By Grace Dobush
December 21, 2018

Germany will witness the end of an era Friday.

Around mid-afternoon, a team of dusty miners will bring up the last lumps of hard coal mined in the country from the Prosper-Haniel mine in Bottrop, in the heart of Germany’s industrial northwest. It’s a bittersweet farewell for an area already down on its luck.

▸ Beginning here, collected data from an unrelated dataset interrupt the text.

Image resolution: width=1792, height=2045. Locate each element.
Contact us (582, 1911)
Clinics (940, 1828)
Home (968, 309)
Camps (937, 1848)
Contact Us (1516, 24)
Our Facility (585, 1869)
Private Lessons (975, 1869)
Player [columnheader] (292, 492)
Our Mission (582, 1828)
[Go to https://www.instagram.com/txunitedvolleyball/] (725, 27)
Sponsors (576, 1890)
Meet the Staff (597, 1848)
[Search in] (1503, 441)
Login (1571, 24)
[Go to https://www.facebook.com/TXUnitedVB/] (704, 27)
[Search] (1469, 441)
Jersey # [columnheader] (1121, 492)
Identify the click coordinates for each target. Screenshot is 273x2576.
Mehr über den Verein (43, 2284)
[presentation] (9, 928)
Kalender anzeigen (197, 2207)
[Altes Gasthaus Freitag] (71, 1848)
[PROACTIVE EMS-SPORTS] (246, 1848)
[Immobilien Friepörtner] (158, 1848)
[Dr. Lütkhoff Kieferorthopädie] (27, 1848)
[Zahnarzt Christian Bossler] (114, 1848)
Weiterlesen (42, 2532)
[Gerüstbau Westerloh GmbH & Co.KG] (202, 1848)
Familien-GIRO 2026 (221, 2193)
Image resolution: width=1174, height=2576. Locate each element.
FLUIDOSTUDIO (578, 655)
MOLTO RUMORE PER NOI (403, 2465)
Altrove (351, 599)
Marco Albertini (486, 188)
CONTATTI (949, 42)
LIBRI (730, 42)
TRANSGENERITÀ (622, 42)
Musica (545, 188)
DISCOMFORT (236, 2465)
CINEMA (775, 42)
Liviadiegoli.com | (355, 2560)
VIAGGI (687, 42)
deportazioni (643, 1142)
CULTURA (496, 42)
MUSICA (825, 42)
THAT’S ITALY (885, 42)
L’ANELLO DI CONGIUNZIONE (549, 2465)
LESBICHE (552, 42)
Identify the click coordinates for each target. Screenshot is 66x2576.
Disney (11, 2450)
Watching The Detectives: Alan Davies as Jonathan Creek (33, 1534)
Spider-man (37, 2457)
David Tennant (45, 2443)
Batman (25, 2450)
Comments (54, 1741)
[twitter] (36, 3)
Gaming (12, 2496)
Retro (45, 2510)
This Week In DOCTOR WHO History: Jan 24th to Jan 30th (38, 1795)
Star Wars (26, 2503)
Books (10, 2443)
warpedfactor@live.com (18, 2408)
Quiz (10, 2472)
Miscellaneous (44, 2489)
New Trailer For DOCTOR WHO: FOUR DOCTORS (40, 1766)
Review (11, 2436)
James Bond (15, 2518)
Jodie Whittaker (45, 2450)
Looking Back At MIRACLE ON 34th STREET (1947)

Prosper-Haniel was the last operating hard coal mine in a region defined by that industry for 200 years. The Ruhr River valley, once the economic engine of post-war industrial Germany, has been down on its luck for decades. In the 1950s, more than 600,000 locals worked in the mines — in 2017, it was down to only 4,500, Clean Energy Wire reports. More than 5 million people live in the 15 cities of the Ruhr area, but their incomes trail the state average by €1,500, and unemployment rates there are double the national average.

Germany’s government is still waiting on the final report from a coal commission to explain how, exactly, a country that still relies on coal-powered plants for a third of its energy can give up the fossil fuel for greener options. Domestic coal has already been replaced by imports from Russia, the U.S., Australia, and Columbia. The commission report is expected in February and will become part of Germany’s first federal Climate Action Law in 2019.

While mining hard coal is officially over in Germany as of today, mines for lignite, or brown coal, remain in operation. Protests between occupiers of the Hambach Forest and energy giant RWE, which wants to raze part of it to expand its lignite mine, have been an ongoing spectacle in German news media this fall.

German President Frank-Walter Steinmeier and EU Commission President Jean-Claude Juncker will be in Bottrop today to bid farewell to this era of Germany’s economy.